== Excerpt ==
What to Do if a Friend or Loved One Overdoses on Vicodin and Alcohol

Vicodin and alcohol can be a dangerous combination. Both carry risks when taken independently, but the way they interact in combination makes overdoses or other problems even more likely. If your friend or loved one has been using both substances and you’re worried they’ve overdosed, you need to take action. Try not to panic. Keep a clear head, assess the situation and get the help you need.

The Risks of Vicodin and Alcohol

Vicodin and alcohol are more dangerous in combination than either is individually. Vicodin, which contains hydrocodone and acetaminophen, acts on the central nervous system. Alcohol also affects the central nervous system. The effects of each enhances the effects of the other, making serious side effects like severe drowsiness, shallow breathing, low blood pressure, coma and even death more likely.

Over the long-term, there is also risk to your liver from the combination of acetaminophen and alcohol. Hydrocodone (Vicodin’s other ingredient) is also an addictive opioid painkiller, so long-term over-use is a significant risk.

Signs of a Vicodin and Alcohol Overdose

Determining whether a person is overdosing on Vicodin and alcohol isn’t easy, but there are some clear signs you can look out for, including:

  • Drowsiness
  • Difficulty breathing
  • Unconsciousness
  • Weak pulse
  • Limp body
  • Vomiting
  • Seizures
  • Disorientation
  • Snoring, gurgling or choking sounds

There are several other possible signs, and the range of symptoms could be greater if substances other than Vicodin and alcohol are also at play. If you see any symptoms that cause you concern, it’s better to err on the side of caution.

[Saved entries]
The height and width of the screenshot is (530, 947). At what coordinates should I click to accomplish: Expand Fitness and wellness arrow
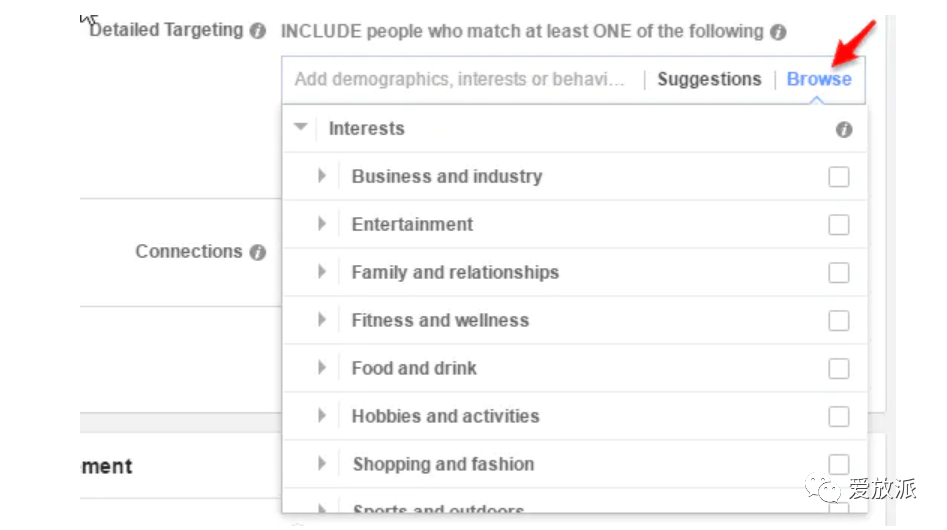point(321,319)
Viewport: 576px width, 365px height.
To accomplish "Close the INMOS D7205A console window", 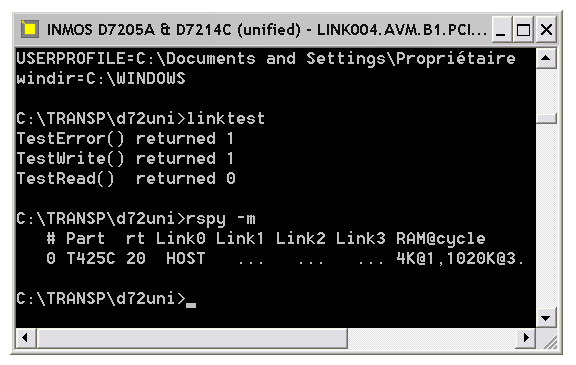I will (547, 30).
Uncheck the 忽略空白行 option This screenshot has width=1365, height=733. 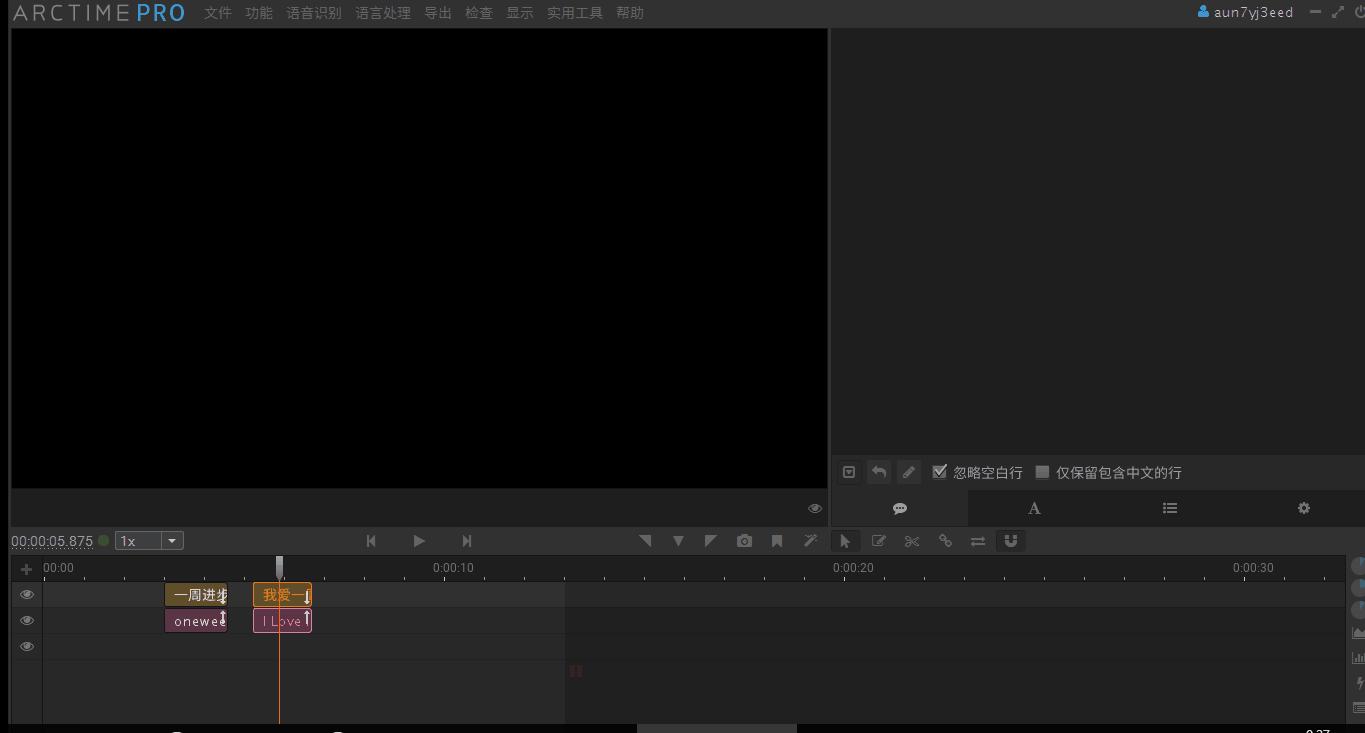point(939,471)
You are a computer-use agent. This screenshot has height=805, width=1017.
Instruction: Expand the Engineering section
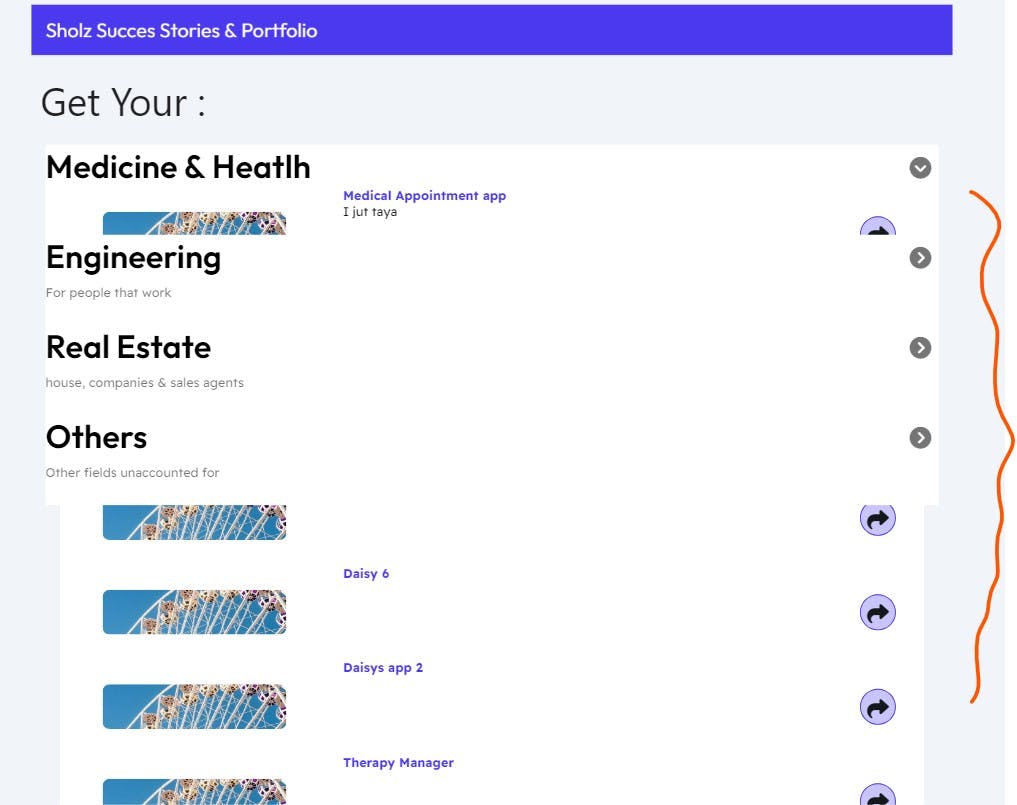click(919, 257)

== Set of tasks ==
1/ Does each statement agree with the Vicodin and alcohol article? Answer yes or no for each, quoting the deciding words of the article.
(a) Vicodin contains hydrocodone and acetaminophen.
(b) Telling whether someone is overdosing on Vicodin and alcohol is easy.
(c) Seizures are named as a sign of a Vicodin and alcohol overdose.
2/ Copy the Vicodin and alcohol article word for word between "The Risks of" and "death more likely.", inclusive.
The records have no connection to the Vicodin and alcohol article.

== Your written answers ==
1/
(a) Yes: "Vicodin, which contains hydrocodone and acetaminophen, acts on the central nervous system."
(b) No: "Determining whether a person is overdosing on Vicodin and alcohol isn’t easy"
(c) Yes: "Seizures"

2/
The Risks of Vicodin and Alcohol

Vicodin and alcohol are more dangerous in combination than either is individually. Vicodin, which contains hydrocodone and acetaminophen, acts on the central nervous system. Alcohol also affects the central nervous system. The effects of each enhances the effects of the other, making serious side effects like severe drowsiness, shallow breathing, low blood pressure, coma and even death more likely.